#ThatTranslatorCanCook week 6: Daube de bœuf (Red Wine Beef Stew)

With the weather cooling down, and the leaves starting to turn, I felt the need to make something a little heartier and comforting. I settled on a daube de bœuf à la provençale, or Provençal Red Wine Beef Stew as I called it.


On this occasion, I must confess that although my translation was faithful to the source recipe, the actual cooking was less so. Making use of ingredients I had in the kitchen, I swapped chuck steak for beef short rib, added mushrooms and potatoes, and even used a slow cooker, rather than simmering away on the stove. I also skipped the marinating step entirely. We could say that my meal was ‘inspired by’ a daube de bœuf, rather than a faithful representation.


Translation


Cuts of meat – cultural differences


Who knew translating cuts of meat could be so confusing?! In fact, the more I looked into this, the more I realised that in many cases, there is no direct English equivalent for a French meat cut. Plus, when we say ‘English’, what do we mean? Cuts of meat vary by country, with the US butchering and naming meat differently from the UK. A British ‘brisket’ is a different piece of meat from the American ‘brisket’. And of course, once we move to pork, the cuts are different again.

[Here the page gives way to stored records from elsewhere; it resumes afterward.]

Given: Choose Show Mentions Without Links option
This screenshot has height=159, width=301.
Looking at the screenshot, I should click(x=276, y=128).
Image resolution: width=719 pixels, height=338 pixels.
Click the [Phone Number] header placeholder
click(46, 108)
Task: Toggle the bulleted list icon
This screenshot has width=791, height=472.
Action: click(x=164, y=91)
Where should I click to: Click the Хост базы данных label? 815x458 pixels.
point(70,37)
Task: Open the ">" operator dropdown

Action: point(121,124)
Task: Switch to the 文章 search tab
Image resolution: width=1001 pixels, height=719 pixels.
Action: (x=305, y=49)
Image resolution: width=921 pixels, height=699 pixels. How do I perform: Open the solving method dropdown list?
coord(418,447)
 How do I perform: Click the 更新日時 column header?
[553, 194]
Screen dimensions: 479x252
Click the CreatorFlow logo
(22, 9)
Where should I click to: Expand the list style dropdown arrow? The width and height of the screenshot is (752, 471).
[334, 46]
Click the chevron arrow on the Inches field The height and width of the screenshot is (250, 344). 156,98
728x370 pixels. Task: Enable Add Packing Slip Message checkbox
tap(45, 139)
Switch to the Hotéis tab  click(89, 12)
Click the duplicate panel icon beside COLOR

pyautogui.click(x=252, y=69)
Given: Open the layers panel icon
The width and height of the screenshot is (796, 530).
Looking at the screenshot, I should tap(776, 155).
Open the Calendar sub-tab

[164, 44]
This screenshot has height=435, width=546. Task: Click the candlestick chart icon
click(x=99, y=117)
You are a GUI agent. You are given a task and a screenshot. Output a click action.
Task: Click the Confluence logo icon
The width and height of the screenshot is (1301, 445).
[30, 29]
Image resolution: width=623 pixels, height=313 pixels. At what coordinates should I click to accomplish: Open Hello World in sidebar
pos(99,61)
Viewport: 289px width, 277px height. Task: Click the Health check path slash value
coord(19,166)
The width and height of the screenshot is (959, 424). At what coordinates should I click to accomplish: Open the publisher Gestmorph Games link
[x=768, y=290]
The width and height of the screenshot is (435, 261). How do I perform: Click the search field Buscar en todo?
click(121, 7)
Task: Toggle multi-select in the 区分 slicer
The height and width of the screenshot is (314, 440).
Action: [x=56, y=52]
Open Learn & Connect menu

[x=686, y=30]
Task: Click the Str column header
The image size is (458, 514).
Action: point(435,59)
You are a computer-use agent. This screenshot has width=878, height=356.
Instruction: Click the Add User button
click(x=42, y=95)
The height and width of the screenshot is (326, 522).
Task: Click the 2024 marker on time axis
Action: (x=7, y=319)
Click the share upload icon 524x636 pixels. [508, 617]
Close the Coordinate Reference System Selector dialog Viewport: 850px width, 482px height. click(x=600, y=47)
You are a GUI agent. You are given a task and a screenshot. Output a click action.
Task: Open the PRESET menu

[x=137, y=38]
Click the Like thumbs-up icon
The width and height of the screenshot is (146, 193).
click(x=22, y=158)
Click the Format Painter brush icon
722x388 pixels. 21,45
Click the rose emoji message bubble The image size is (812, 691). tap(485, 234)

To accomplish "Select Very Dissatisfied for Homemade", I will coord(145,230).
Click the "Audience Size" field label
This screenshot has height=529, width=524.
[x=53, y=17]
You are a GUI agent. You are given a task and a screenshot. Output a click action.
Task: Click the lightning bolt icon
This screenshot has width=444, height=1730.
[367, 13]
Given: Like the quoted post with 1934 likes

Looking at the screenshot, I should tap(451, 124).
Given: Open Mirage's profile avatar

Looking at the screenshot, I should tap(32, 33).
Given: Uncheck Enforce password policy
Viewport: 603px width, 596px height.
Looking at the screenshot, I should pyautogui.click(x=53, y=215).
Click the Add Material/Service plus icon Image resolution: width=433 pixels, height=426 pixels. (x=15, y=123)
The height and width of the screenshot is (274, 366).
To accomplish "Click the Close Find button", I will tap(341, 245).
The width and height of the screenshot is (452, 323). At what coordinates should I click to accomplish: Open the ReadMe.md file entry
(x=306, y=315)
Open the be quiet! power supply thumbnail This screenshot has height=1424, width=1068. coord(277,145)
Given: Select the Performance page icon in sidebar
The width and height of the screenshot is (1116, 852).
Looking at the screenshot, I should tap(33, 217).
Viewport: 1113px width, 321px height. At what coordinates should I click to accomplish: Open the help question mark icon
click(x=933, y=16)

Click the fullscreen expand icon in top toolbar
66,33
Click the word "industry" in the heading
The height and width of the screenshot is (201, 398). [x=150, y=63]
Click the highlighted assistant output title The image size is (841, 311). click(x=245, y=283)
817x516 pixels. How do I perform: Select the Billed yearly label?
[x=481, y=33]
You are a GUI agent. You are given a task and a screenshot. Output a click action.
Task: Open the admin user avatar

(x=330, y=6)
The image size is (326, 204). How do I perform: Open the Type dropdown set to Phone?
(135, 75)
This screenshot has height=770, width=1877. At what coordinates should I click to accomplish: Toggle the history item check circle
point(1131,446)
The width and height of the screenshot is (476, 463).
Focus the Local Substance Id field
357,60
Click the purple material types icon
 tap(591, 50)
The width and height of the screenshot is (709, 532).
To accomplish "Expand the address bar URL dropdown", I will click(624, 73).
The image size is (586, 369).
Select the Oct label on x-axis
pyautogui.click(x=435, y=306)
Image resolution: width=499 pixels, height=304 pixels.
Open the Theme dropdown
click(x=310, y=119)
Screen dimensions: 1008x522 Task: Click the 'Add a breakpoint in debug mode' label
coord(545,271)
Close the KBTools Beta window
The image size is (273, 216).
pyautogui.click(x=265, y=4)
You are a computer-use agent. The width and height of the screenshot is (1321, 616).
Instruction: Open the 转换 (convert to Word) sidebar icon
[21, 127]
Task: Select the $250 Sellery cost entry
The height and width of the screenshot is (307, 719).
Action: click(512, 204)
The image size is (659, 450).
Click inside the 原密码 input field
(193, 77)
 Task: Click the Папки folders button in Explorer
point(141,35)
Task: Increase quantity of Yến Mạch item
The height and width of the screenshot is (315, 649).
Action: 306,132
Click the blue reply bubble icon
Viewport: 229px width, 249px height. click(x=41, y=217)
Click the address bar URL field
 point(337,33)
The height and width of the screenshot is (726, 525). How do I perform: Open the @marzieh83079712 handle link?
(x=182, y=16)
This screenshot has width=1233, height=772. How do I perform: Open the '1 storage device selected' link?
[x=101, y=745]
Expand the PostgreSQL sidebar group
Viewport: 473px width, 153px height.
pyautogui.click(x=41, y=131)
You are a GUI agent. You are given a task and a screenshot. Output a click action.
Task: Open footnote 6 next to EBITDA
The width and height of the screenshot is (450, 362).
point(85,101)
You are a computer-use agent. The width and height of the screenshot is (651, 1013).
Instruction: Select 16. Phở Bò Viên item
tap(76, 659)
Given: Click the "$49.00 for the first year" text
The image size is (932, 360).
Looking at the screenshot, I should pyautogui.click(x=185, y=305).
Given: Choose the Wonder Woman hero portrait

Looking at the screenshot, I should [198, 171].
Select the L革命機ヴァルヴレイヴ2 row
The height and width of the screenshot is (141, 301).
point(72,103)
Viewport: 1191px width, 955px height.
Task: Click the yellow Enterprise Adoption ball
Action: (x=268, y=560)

Thankfully there are quite a few resources available online – such as the Great British Chefs Guide to Beef cuts, which has useful info about cooking each type of meat. Also have a look at this handy diagram of English* cuts. Meanwhile, see a US version of the different cuts of beef.


But all of this is before we even consider cuts of meat in France. There is some useful info on French beef cuts, and another site which compares US and French cuts.


I haven't yet found a definitive resource which compares UK and French cuts of beef (or other cuts of meat, but I'm sure one must exist - please feel free to let me know if you have one to hand.


In my recipe, the French meat cut gîte appeared. This initially proved confusing. since, as the links above show, there are quite a few different types of gîte, i.e. Gîte à la noix, rond de gîte. But it seems that the cut named simply gîte corresponds to an English/British ‘leg’, and indeed, the type of meat the leg is described as, and the suggested cooking process, seems to fit with my recipe. (Although I would welcome correction from those more knowledgeable in this area).


*Interestingly, I've heard it said that cuts are actually different between Scotland and England, but I don’t know much more about this, and if they are different again in Wales and Northern Ireland.


The importance of context – words that take on a different meaning in cooking


I came across a few words whose meanings are quite specific, or different, when applied to the world of cooking:


Détailler

  • To explain, detail, itemise

  • In cooking, to chop


Saisir

  • To seize, grab, grasp, understand

  • In cooking, to sear


Faire revenir

  • To make something come back, or return

  • In cooking, to brown (i.e. cook in fat/oil/butter until it colours)


Cooking



As I mentioned, I rather loosely followed the recipe, so there aren’t many comments to make in this section. One thing I did notice however, was that the orange peel imparted quite a strong flavour to the stew, so much so that I actually removed it when I added the mushrooms, olives, and potatoes halfway through cooking. Interestingly, despite the fact that I used about half a bottle of wine in the stew, the orange was still the most noticeable flavour once it was all finished.




Next time


I don’t have any fixed plans for next time yet. If there are still some lovely tomatoes, aubergines, and courgettes around, ratatouille might be a fitting way to bid adieu to summer. However, we might be too late and perhaps something with squash would be more appropriate – I’ll have to see what my lovely oddbox delivers.